Muszę przyznać, że książka pana Shustermana mnie naprawdę zaskoczyła i to pod wieloma względami.
Na początku myślałam, że będzie to coś na wzór post-apo, potem zamieniłam to na skrzyżowanie Niezgodnej V. Roth (dlatego, że było to świetnie rozwinięte społeczeństwo także technologicznie) z Więźniem labiryntu J. Dashner (ze względu na eksperyment jaki został tam podjęty), ale tak było tylko przez kilka pierwszych stron. Z czasem gdy akcja nabierała tempa zrozumiałam, że ta książka jest wyjątkowa i nie ważne jak bardzo bym się starała udowodnić swoją racje, nie mam na to szans.

Nie mogę nie poruszyć tutaj także mojego przywiązania do bohaterów, a szczególnie Sędziego Kosiarza Faradaya i Rowana. ❤️❤️❤️
Ci dwaj bohaterowie, których jak dla mnie było bardzo mało, wprowadzają wiele pozytywnych postaw jak i myśli.
Oczywiście moje serce płacze nad Voltą. Chłopak mnie rozczulał i widać, że zależało mu na Rowanie, dlatego też jestem zła na los jego postaci...❤️😢
Citra, jako druga główna bohaterka wydaje mi się fajna, ale troszkę pusta.

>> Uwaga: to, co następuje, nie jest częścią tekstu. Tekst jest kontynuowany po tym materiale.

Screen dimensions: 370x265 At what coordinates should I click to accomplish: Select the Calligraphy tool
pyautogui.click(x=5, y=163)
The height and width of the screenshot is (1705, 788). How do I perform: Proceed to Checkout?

Jest naprawdę sprytna i inteligentna, jej pomysły są ciekawe, ale jako taka osoba do wątku miłosnego była beznadziejna (według mnie oczywiście).

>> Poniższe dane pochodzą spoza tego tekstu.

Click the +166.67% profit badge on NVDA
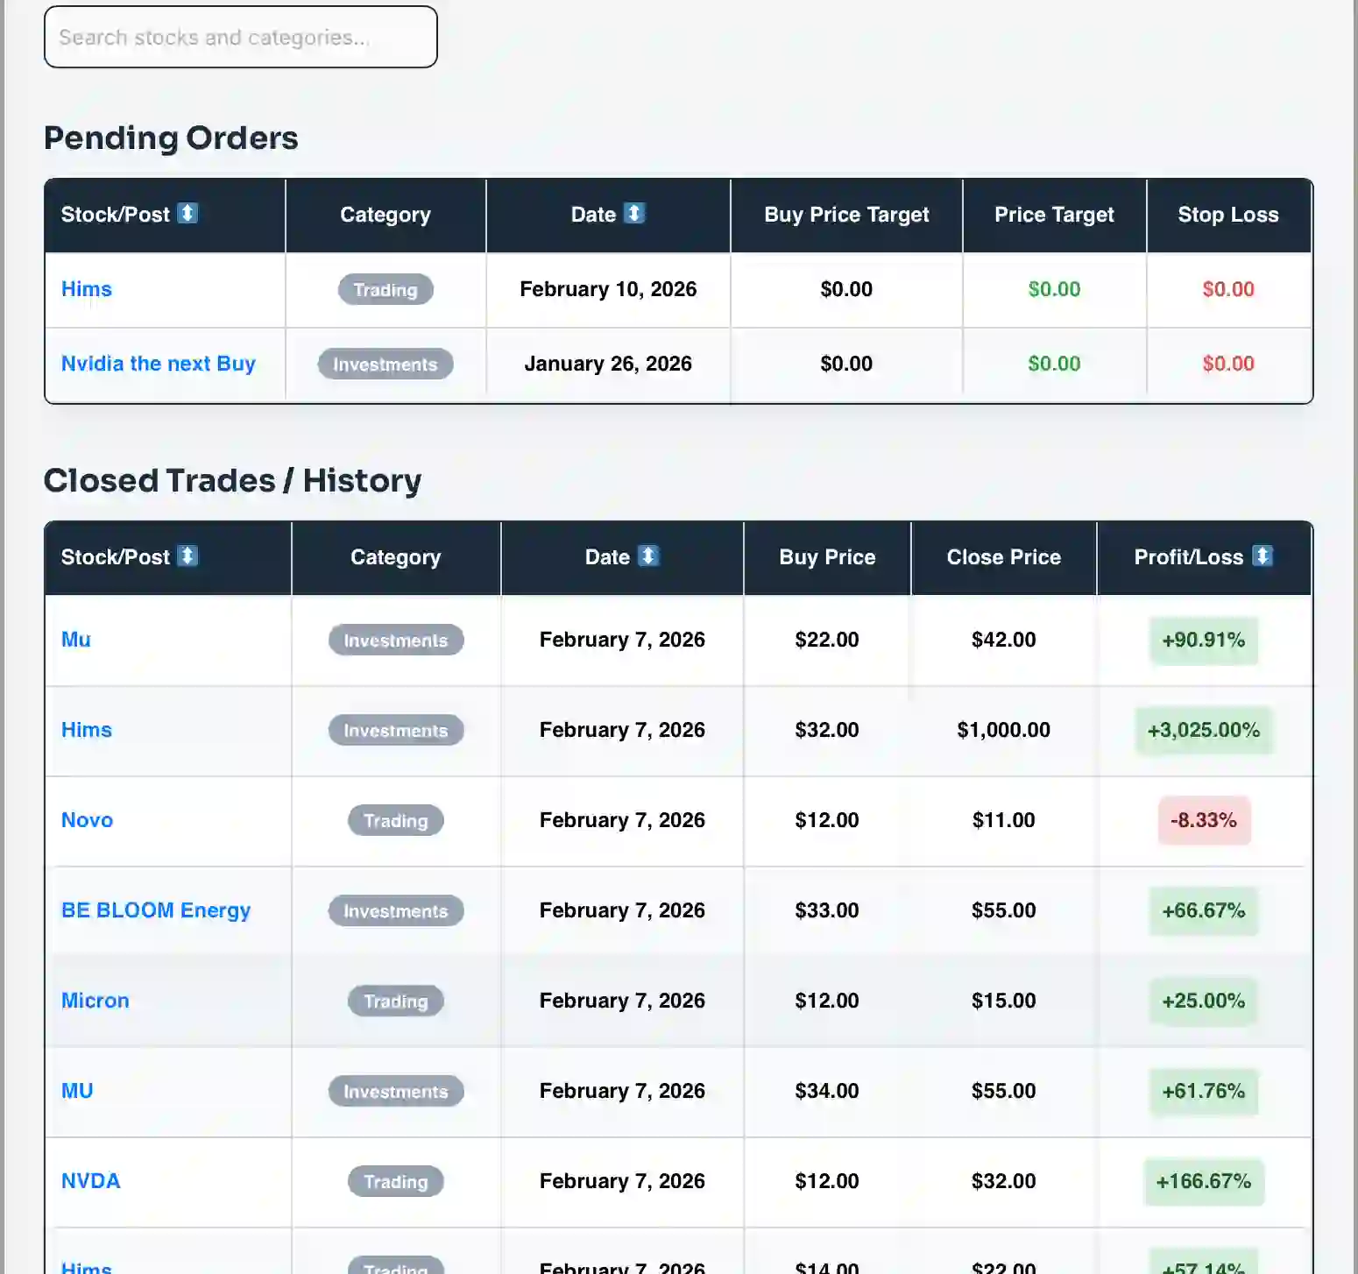This screenshot has width=1358, height=1274. pyautogui.click(x=1204, y=1181)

Sam wątek miłosny nie jest jakiś wyolbrzymiony, ogólnie jest go mało. Ciągnie się co prawda przez całą książkę, ale nie jest nachalny przez co jest idealną klamrą kompozycyjną.
Szczerze mówiąc nie shippowałam Rowana i Citry, ale ostatnia akcja podczas Zimowego Konklawe wszystko zmieniła i była urocza.🙈🙈
Tak więc jeżeli lubisz lekkie związki, które nie rozwalają całej akcji powieści to śmiało i całym sercem mogę ci polecić właśnie Kosiarzy.

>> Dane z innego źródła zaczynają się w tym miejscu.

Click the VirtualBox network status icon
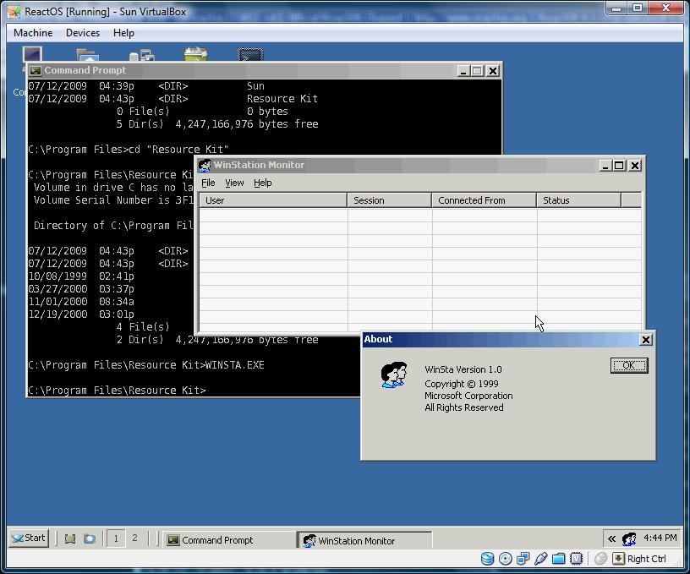Viewport: 690px width, 574px height. click(523, 559)
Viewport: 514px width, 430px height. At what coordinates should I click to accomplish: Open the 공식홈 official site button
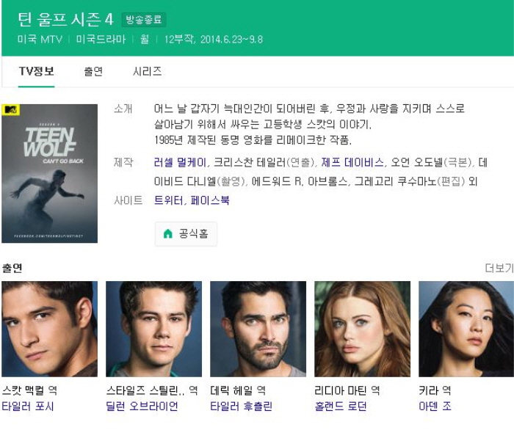[x=186, y=233]
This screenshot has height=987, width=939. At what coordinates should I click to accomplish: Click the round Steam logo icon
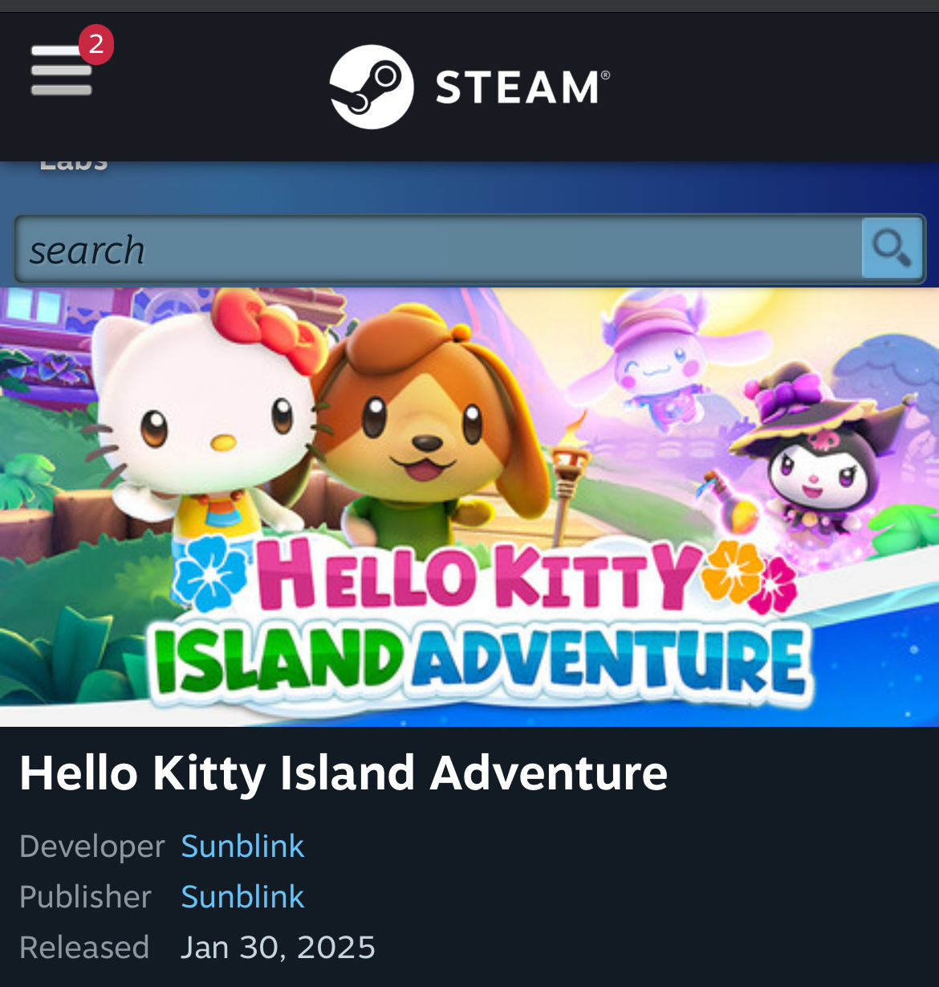tap(372, 87)
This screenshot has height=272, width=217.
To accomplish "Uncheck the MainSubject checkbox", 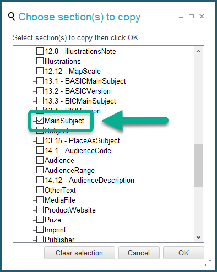I will (40, 121).
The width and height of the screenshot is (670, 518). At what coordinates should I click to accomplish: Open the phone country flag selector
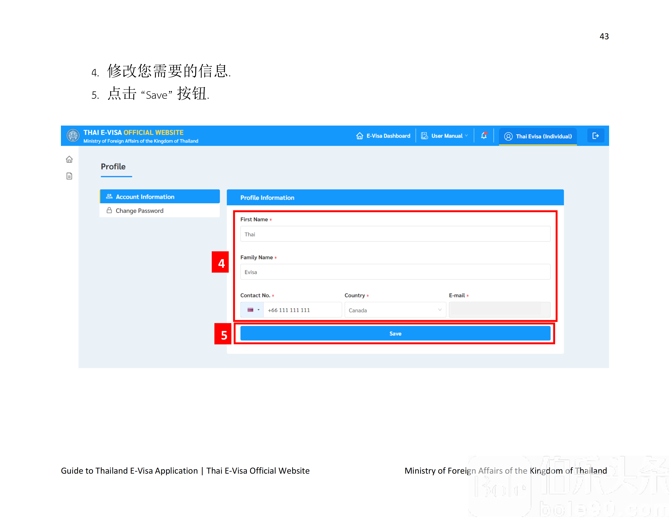252,310
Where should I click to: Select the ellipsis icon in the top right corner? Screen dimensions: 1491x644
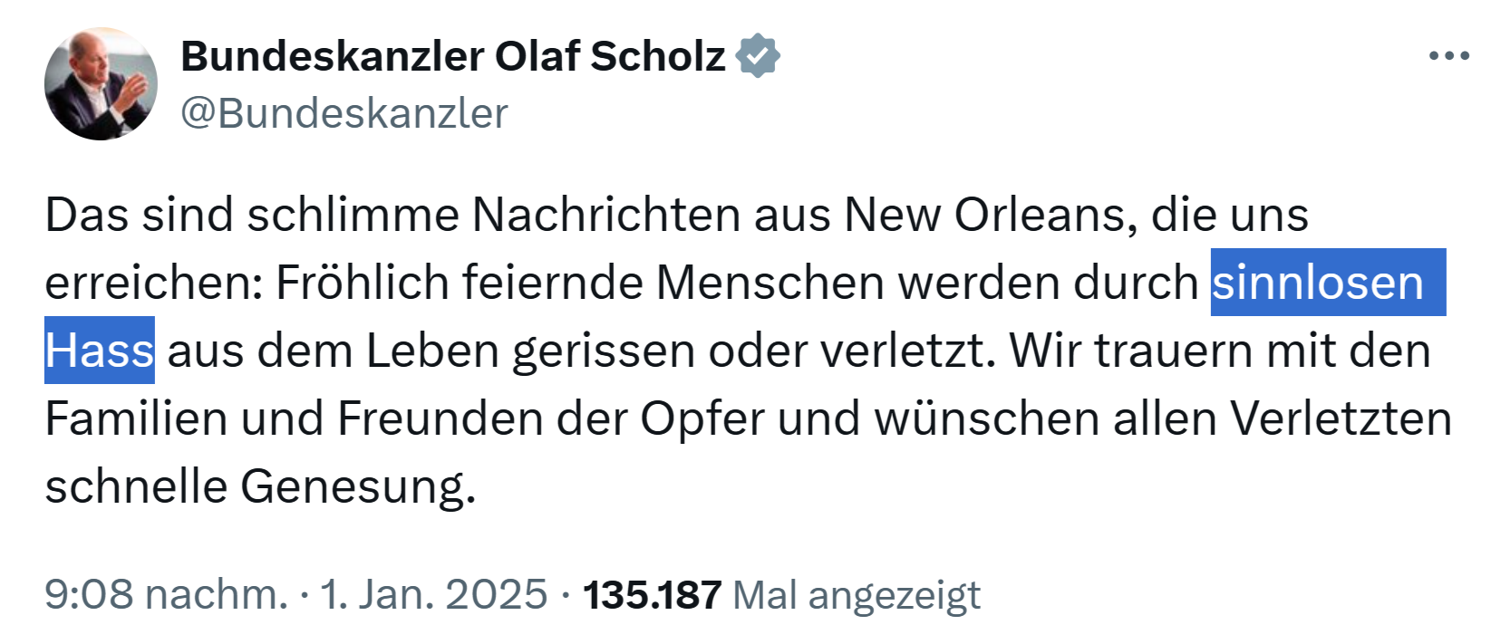tap(1447, 56)
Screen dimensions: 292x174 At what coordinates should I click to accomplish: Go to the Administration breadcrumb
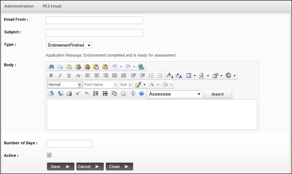coord(19,7)
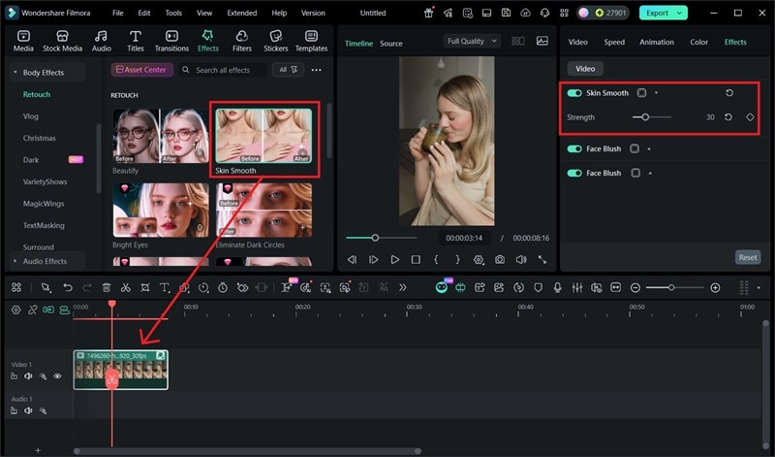This screenshot has width=775, height=457.
Task: Open the Stickers panel
Action: pyautogui.click(x=276, y=41)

Oczywiście, książka z humorem (udało mi się tam nawet znaleźć aluzje do Hermiony!), ale i kilkoma mądrymi zdaniami o naszej ogólnej wierze "(...) by ból empatii wciąż czynił nas ludźmi. Jeśli to stracimy, żaden bóg już nam nie pomoże."

Biorąc pod uwagę wszystkie emocje, jakie ta książka na mnie wywołała, a także fakt, że nie mogłam się od niej oderwać (3 dni czytania!) z czystym sumieniem mogę postawić jej ocenę 9/10.🌵🐢


Tak więc, czytaliście już Kosiarzy? A może dopiero zamierzacie?
Koniecznie dajcie znać w komentarzu, co myślicie o książce, jak i samej recenzji! 🤓🤓

Komentarze

Popularne posty z tego bloga

Skargi i zażalenia do Kronik Shannary - [SPOJLERY]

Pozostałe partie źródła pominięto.